* [Material provided]
┄┄┄┄┄┄┄┄┄┄

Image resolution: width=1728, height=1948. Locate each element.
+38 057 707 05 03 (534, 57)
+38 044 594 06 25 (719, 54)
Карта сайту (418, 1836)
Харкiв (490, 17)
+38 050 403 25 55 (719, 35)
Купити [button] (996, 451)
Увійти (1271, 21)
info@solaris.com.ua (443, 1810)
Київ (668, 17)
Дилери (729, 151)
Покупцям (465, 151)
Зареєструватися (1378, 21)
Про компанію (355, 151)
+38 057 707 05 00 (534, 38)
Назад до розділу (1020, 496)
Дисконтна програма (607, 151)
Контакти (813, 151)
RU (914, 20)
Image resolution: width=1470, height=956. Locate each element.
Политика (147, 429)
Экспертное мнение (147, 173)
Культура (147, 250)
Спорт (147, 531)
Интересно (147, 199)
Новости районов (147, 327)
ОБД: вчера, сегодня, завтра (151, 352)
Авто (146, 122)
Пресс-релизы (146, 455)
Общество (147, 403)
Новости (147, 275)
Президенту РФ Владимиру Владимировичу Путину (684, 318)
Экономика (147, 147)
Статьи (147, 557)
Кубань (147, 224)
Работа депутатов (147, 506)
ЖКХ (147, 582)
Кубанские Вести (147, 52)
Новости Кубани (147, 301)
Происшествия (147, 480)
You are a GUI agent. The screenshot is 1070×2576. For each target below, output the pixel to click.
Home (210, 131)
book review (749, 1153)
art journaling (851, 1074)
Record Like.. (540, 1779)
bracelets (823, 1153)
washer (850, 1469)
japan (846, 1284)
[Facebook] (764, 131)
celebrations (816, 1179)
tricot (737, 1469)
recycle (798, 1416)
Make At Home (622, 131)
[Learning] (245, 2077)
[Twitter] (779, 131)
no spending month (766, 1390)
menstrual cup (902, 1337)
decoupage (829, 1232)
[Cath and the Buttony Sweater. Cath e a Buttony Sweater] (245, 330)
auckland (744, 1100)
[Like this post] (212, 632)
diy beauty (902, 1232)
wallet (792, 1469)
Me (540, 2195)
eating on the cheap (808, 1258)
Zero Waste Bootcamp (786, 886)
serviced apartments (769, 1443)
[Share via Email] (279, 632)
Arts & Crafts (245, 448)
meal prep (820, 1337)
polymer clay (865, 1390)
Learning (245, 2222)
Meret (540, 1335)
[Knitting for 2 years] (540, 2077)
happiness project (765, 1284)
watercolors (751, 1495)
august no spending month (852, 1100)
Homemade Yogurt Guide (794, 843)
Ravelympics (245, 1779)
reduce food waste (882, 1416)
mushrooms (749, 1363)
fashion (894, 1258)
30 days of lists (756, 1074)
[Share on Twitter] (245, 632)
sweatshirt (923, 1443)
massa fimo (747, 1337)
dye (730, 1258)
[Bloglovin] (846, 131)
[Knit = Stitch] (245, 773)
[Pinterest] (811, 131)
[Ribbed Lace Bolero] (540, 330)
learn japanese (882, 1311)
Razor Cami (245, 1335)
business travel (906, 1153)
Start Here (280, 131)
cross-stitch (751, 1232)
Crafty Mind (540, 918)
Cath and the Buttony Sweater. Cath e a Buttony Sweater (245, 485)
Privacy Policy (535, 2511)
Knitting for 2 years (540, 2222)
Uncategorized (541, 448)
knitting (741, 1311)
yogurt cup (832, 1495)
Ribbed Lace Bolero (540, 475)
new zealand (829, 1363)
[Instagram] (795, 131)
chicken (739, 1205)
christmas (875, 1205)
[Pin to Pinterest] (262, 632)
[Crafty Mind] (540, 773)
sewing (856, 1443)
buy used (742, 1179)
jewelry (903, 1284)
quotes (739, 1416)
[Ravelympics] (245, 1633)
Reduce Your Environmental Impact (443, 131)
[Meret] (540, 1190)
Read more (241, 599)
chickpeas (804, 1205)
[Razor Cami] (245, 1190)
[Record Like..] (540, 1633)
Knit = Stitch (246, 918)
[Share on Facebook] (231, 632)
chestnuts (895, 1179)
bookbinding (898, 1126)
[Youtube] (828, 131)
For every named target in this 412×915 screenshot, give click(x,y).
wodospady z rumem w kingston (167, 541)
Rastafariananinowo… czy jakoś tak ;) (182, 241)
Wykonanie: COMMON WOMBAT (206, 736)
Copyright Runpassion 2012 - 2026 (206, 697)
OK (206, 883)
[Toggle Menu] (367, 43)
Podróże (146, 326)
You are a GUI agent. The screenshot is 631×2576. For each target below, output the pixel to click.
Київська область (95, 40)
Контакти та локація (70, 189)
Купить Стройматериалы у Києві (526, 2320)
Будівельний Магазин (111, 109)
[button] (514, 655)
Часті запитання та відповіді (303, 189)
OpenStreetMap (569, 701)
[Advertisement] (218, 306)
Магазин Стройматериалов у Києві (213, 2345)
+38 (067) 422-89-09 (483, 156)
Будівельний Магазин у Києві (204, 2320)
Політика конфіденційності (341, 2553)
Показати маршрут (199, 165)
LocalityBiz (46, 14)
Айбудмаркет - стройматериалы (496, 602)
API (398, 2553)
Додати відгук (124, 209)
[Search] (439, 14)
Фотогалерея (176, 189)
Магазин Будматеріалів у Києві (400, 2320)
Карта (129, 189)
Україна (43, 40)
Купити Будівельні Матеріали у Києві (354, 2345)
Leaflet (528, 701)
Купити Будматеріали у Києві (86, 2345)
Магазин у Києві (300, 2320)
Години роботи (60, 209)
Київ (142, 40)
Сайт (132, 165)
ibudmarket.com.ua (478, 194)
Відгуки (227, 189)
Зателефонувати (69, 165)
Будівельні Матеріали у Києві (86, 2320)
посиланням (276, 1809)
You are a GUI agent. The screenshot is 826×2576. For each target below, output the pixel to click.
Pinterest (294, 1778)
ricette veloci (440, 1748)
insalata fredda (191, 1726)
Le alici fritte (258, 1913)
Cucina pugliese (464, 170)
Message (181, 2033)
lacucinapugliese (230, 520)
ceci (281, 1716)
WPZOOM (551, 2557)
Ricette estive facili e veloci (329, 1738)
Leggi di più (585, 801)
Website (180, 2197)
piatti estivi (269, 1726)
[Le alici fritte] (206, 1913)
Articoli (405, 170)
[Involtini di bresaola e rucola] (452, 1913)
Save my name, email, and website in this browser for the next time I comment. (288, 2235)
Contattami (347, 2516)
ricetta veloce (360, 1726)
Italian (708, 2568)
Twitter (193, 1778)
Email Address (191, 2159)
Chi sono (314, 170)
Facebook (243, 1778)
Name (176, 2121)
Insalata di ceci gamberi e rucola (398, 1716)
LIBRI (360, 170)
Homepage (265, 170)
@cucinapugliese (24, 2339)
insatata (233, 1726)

┄┄┄┄┄┄┄┄┄┄

* [Exercise description]
Retype the data shown above so that each line matches the original.

* [Result below]
Image resolution: width=1728, height=1948. Locate each element.
+38 057 707 05 03 (534, 57)
+38 044 594 06 25 (719, 54)
Карта сайту (418, 1836)
Харкiв (490, 17)
+38 050 403 25 55 (719, 35)
Купити [button] (996, 451)
Увійти (1271, 21)
info@solaris.com.ua (443, 1810)
Київ (668, 17)
Дилери (729, 151)
Покупцям (465, 151)
Зареєструватися (1378, 21)
Про компанію (355, 151)
+38 057 707 05 00 (534, 38)
Назад до розділу (1020, 496)
Дисконтна програма (607, 151)
Контакти (813, 151)
RU (914, 20)
Image resolution: width=1470, height=956. Locate each element.
Политика (147, 429)
Экспертное мнение (147, 173)
Культура (147, 250)
Спорт (147, 531)
Интересно (147, 199)
Новости районов (147, 327)
ОБД: вчера, сегодня, завтра (151, 352)
Авто (146, 122)
Пресс-релизы (146, 455)
Общество (147, 403)
Новости (147, 275)
Президенту РФ Владимиру Владимировичу Путину (684, 318)
Экономика (147, 147)
Статьи (147, 557)
Кубань (147, 224)
Работа депутатов (147, 506)
ЖКХ (147, 582)
Кубанские Вести (147, 52)
Новости Кубани (147, 301)
Происшествия (147, 480)
You are a GUI agent. The screenshot is 1070×2576. For each target below, output the pixel to click.
Home (210, 131)
book review (749, 1153)
art journaling (851, 1074)
Record Like.. (540, 1779)
bracelets (823, 1153)
washer (850, 1469)
japan (846, 1284)
[Facebook] (764, 131)
celebrations (816, 1179)
tricot (737, 1469)
recycle (798, 1416)
Make At Home (622, 131)
[Learning] (245, 2077)
[Twitter] (779, 131)
no spending month (766, 1390)
menstrual cup (902, 1337)
decoupage (829, 1232)
[Cath and the Buttony Sweater. Cath e a Buttony Sweater] (245, 330)
auckland (744, 1100)
[Like this post] (212, 632)
diy beauty (902, 1232)
wallet (792, 1469)
Me (540, 2195)
eating on the cheap (808, 1258)
Zero Waste Bootcamp (786, 886)
serviced apartments (769, 1443)
[Share via Email] (279, 632)
Arts & Crafts (245, 448)
meal prep (820, 1337)
polymer clay (865, 1390)
Learning (245, 2222)
Meret (540, 1335)
[Knitting for 2 years] (540, 2077)
happiness project (765, 1284)
watercolors (751, 1495)
august no spending month (852, 1100)
Homemade Yogurt Guide (794, 843)
Ravelympics (245, 1779)
reduce food waste (882, 1416)
mushrooms (749, 1363)
fashion (894, 1258)
30 days of lists (756, 1074)
[Share on Twitter] (245, 632)
sweatshirt (923, 1443)
massa fimo (747, 1337)
dye (730, 1258)
[Bloglovin] (846, 131)
[Knit = Stitch] (245, 773)
[Pinterest] (811, 131)
[Ribbed Lace Bolero] (540, 330)
learn japanese (882, 1311)
Razor Cami (245, 1335)
business travel (906, 1153)
Start Here (280, 131)
cross-stitch (751, 1232)
Crafty Mind (540, 918)
Cath and the Buttony Sweater. Cath e a Buttony Sweater (245, 485)
Privacy Policy (535, 2511)
Knitting for 2 years (540, 2222)
Uncategorized (541, 448)
knitting (741, 1311)
yogurt cup (832, 1495)
Ribbed Lace Bolero (540, 475)
new zealand (829, 1363)
[Instagram] (795, 131)
chicken (739, 1205)
christmas (875, 1205)
[Pin to Pinterest] (262, 632)
[Crafty Mind] (540, 773)
sewing (856, 1443)
buy used (742, 1179)
jewelry (903, 1284)
quotes (739, 1416)
[Ravelympics] (245, 1633)
Reduce Your Environmental Impact (443, 131)
[Meret] (540, 1190)
Read more (241, 599)
chickpeas (804, 1205)
[Razor Cami] (245, 1190)
[Record Like..] (540, 1633)
Knit = Stitch (246, 918)
[Share on Facebook] (231, 632)
chestnuts (895, 1179)
bookbinding (898, 1126)
[Youtube] (828, 131)
For every named target in this 412×915 screenshot, give click(x,y).
wodospady z rumem w kingston (167, 541)
Rastafariananinowo… czy jakoś tak ;) (182, 241)
Wykonanie: COMMON WOMBAT (206, 736)
Copyright Runpassion 2012 - 2026 (206, 697)
OK (206, 883)
[Toggle Menu] (367, 43)
Podróże (146, 326)
You are a GUI agent. The screenshot is 631×2576. For each target below, output the pixel to click.
Київська область (95, 40)
Контакти та локація (70, 189)
Купить Стройматериалы у Києві (526, 2320)
Будівельний Магазин (111, 109)
[button] (514, 655)
Часті запитання та відповіді (303, 189)
OpenStreetMap (569, 701)
[Advertisement] (218, 306)
Магазин Стройматериалов у Києві (213, 2345)
+38 (067) 422-89-09 (483, 156)
Будівельний Магазин у Києві (204, 2320)
Політика конфіденційності (341, 2553)
Показати маршрут (199, 165)
LocalityBiz (46, 14)
Айбудмаркет - стройматериалы (496, 602)
API (398, 2553)
Додати відгук (124, 209)
[Search] (439, 14)
Фотогалерея (176, 189)
Магазин Будматеріалів у Києві (400, 2320)
Карта (129, 189)
Україна (43, 40)
Купити Будівельні Матеріали у Києві (354, 2345)
Leaflet (528, 701)
Купити Будматеріали у Києві (86, 2345)
Магазин у Києві (300, 2320)
Години роботи (60, 209)
Київ (142, 40)
Сайт (132, 165)
ibudmarket.com.ua (478, 194)
Відгуки (227, 189)
Зателефонувати (69, 165)
Будівельні Матеріали у Києві (86, 2320)
посиланням (276, 1809)
You are a GUI agent. The screenshot is 826×2576. For each target below, output the pixel to click.
Pinterest (294, 1778)
ricette veloci (440, 1748)
insalata fredda (191, 1726)
Le alici fritte (258, 1913)
Cucina pugliese (464, 170)
Message (181, 2033)
lacucinapugliese (230, 520)
ceci (281, 1716)
WPZOOM (551, 2557)
Ricette estive facili e veloci (329, 1738)
Leggi di più (585, 801)
Website (180, 2197)
piatti estivi (269, 1726)
[Le alici fritte] (206, 1913)
Articoli (405, 170)
[Involtini di bresaola e rucola] (452, 1913)
Save my name, email, and website in this browser for the next time I comment. (288, 2235)
Contattami (347, 2516)
ricetta veloce (360, 1726)
Italian (708, 2568)
Twitter (193, 1778)
Email Address (191, 2159)
Chi sono (314, 170)
Facebook (243, 1778)
Name (176, 2121)
Insalata di ceci gamberi e rucola (398, 1716)
LIBRI (360, 170)
Homepage (265, 170)
@cucinapugliese (24, 2339)
insatata (233, 1726)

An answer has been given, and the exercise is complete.